Novelist Donna Tartt said, "When I'm writing, I am concentrating almost wholly on concrete detail: the color a room is painted, the way a drop of water rolls off a wet leaf after a rain."

From the archives:

It is the birthday of one of the great champions of poetry, Harriet Monroe, (books by this author) founder of Poetry Magazine, born in Chicago (1860). She said, "The people must grant a hearing to the best poets they have, else they will never have better." In 2002, Ruth Lilly, the pharmaceutical heiress, gave Poetry Magazine a gift of stock worth more than $100 million. Lilly had sent poems in to the magazine for years without getting published. But she kept no hard feelings, and she gave the gift because she wanted to make sure that magazine could continue well into the future.

It's the birthday of the poet Robert Bly, (books by this author) born in Madison, Minnesota (1926). He said: "One day while studying a [William Butler] Yeats poem I decided to write poetry the rest of my life. I recognized that a single short poem has room for history, music, psychology, religious thought, mood, occult speculation, character, and events of one's own life."

It's the birthday of author Norman Maclean, (books by this author) born in Clarinda, Iowa (1902). He grew up in Montana. He taught English at the University of Chicago for many years, and built a cabin in Montana, near the Big Blackfoot River, and he spent every summer there.

After he retired from teaching, at the age of 70, he wrote his famous autobiographical novella, A River Runs Through It, which was published in 1976 by the University of Chicago Press. It was the first work of fiction the press ever published, and it was a huge best-seller and was nominated for a Pulitzer Prize.
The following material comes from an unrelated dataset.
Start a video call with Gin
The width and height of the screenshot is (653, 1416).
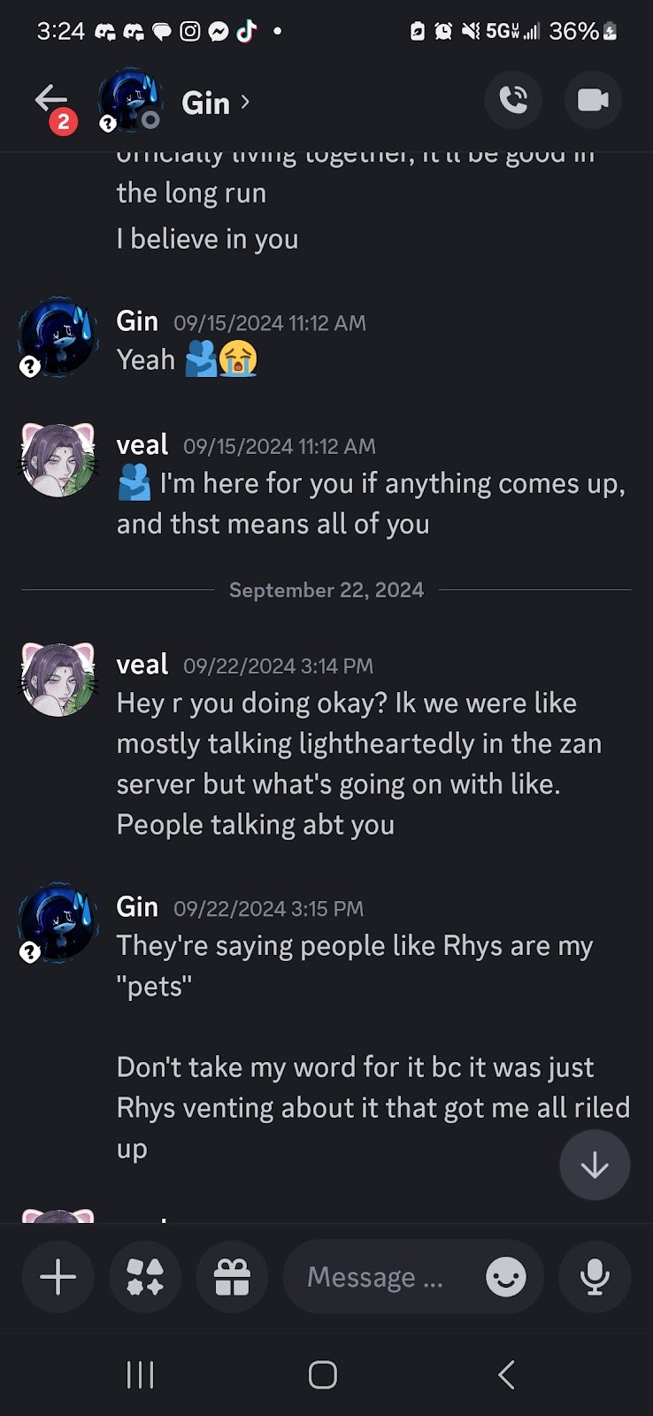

It begins: "In our family, there was no clear line between religion and fly fishing. We lived at the junction of great trout rivers in western Montana, and our father was a Presbyterian minister and a fly fisherman who tied his own flies and taught others. He told us about Christ's disciples being fishermen, and we were left to assume, as my brother and I did, that all first-class fishermen on the Sea of Galilee were fly fishermen and that John, the favorite, was a dry-fly fisherman."